(A block of data)
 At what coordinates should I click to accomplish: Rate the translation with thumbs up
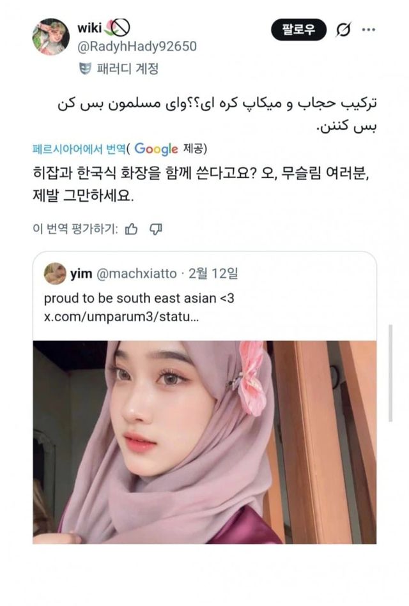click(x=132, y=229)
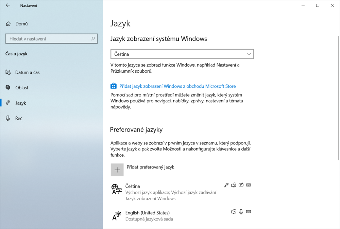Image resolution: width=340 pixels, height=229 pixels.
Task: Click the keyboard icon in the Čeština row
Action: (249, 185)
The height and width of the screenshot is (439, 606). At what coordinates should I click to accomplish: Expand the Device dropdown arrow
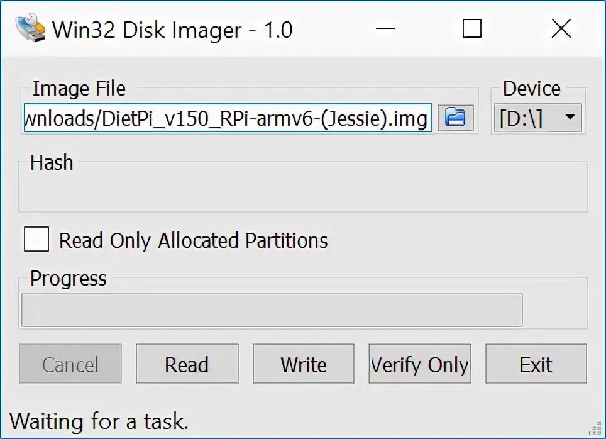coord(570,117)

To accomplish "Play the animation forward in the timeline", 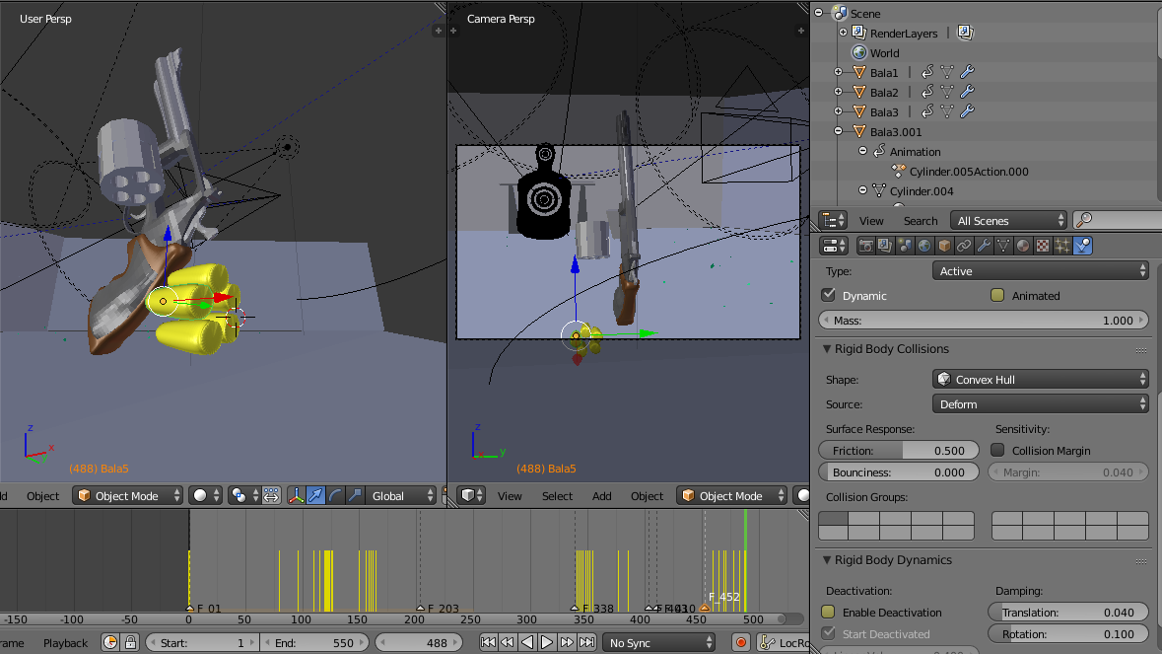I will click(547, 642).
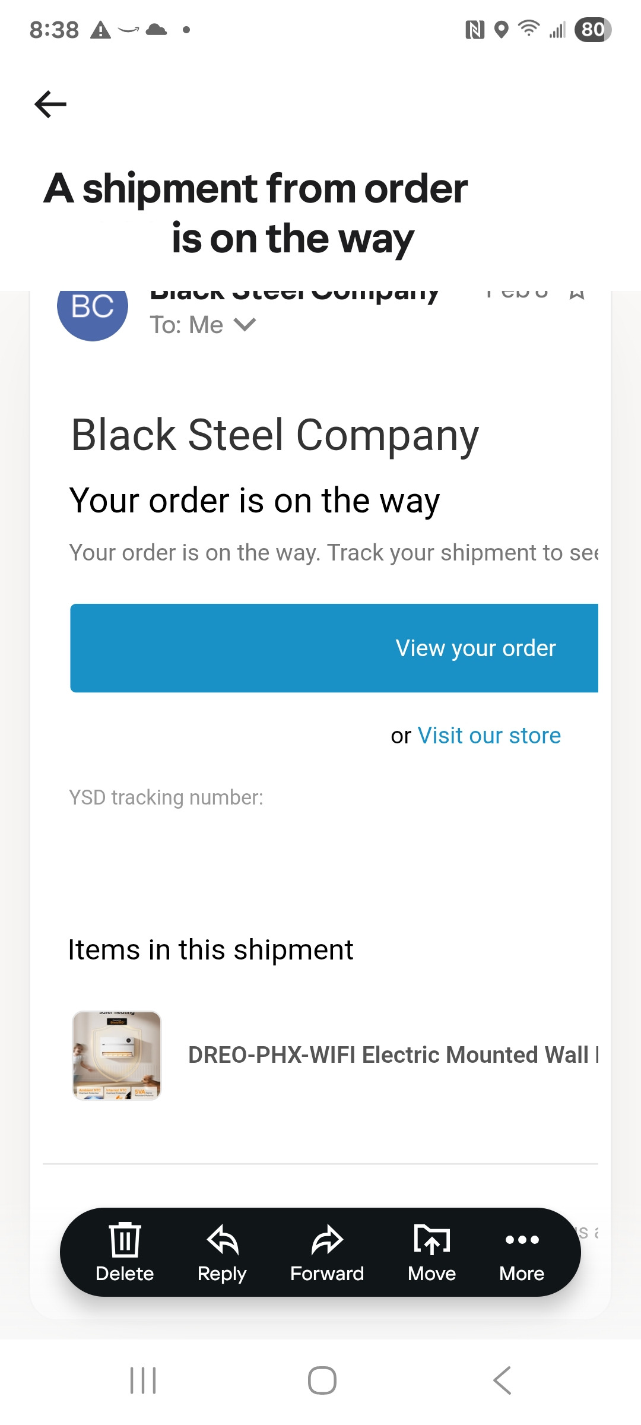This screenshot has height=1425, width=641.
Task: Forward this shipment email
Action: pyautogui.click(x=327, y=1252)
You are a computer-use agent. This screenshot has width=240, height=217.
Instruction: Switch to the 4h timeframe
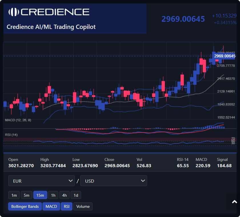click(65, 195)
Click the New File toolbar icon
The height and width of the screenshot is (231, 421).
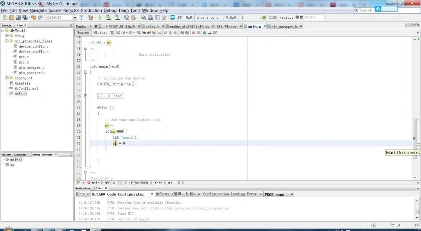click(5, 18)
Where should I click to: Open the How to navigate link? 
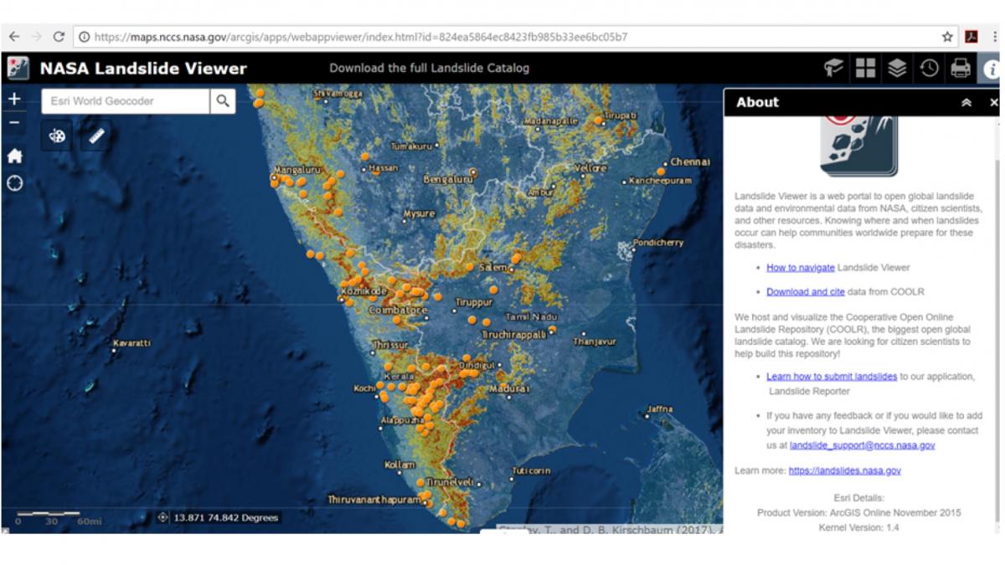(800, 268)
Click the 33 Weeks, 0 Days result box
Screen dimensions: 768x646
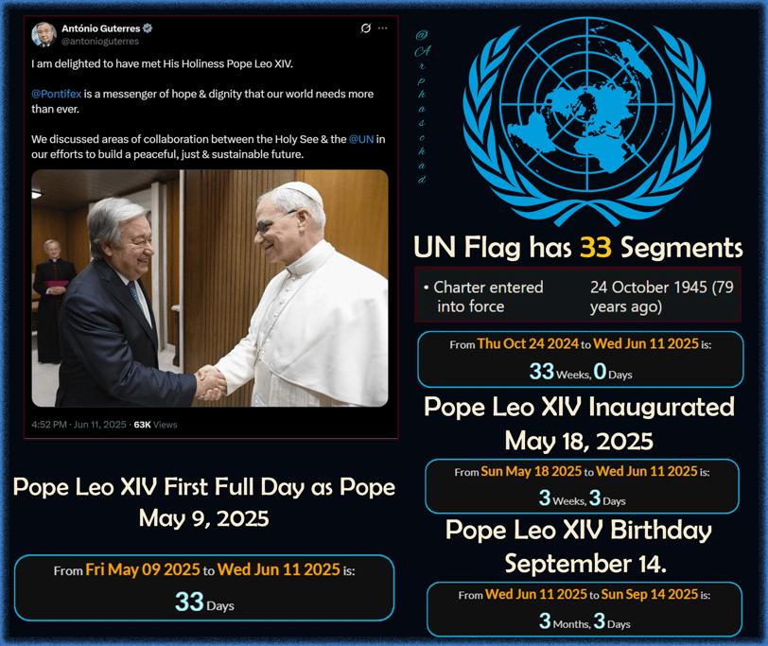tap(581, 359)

What the exercise asks:
Write out the stretch from the line containing "Where should I" through the end of the entries as a numbered list, leaving out the pictures.

Output below:
1. Where should I click to: Open the How to navigate link? 
2. (800, 268)
3. Click the 33 Weeks, 0 Days result box
4. Screen dimensions: 768x646
5. tap(581, 359)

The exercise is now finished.